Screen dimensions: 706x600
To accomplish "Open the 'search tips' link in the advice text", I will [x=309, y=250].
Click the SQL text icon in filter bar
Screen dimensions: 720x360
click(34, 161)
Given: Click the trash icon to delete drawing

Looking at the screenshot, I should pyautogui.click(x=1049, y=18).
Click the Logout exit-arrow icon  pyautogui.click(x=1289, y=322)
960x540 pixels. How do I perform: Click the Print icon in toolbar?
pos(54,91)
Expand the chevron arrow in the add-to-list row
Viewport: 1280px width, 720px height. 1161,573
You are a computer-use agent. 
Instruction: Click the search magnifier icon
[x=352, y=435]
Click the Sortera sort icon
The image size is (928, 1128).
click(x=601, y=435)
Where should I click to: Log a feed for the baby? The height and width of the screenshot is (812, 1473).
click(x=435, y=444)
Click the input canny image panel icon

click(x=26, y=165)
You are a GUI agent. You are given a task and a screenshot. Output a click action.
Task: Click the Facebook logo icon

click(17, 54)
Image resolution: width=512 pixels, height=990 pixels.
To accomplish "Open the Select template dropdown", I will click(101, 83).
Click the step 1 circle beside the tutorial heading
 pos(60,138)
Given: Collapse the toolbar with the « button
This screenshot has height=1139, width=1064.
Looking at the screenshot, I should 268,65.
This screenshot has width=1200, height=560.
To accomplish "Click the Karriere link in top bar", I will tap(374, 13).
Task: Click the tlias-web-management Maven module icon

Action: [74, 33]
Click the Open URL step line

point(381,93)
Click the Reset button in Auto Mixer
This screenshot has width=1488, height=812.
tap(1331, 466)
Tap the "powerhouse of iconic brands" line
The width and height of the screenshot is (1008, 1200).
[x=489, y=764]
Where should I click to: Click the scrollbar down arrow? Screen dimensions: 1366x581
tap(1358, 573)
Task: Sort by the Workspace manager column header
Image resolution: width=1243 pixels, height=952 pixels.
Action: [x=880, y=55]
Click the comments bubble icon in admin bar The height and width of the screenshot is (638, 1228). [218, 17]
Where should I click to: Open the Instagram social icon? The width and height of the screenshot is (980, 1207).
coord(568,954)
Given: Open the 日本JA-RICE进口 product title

### SET TASK
Put the rows in the part that opens with the line containing "Click the Logout" and closes with the line containing "[x=352, y=435]" into a two-column CSV with the headers instruction and answer. Use one line per row, quote each field, and replace any line breaks with spaces.

### THE RESULT
instruction,answer
"Click the Logout exit-arrow icon","pyautogui.click(x=1289, y=322)"
"960x540 pixels. How do I perform: Click the Print icon in toolbar?","pos(54,91)"
"Expand the chevron arrow in the add-to-list row","Viewport: 1280px width, 720px height. 1161,573"
"You are a computer-use agent. Instruction: Click the search magnifier icon","[x=352, y=435]"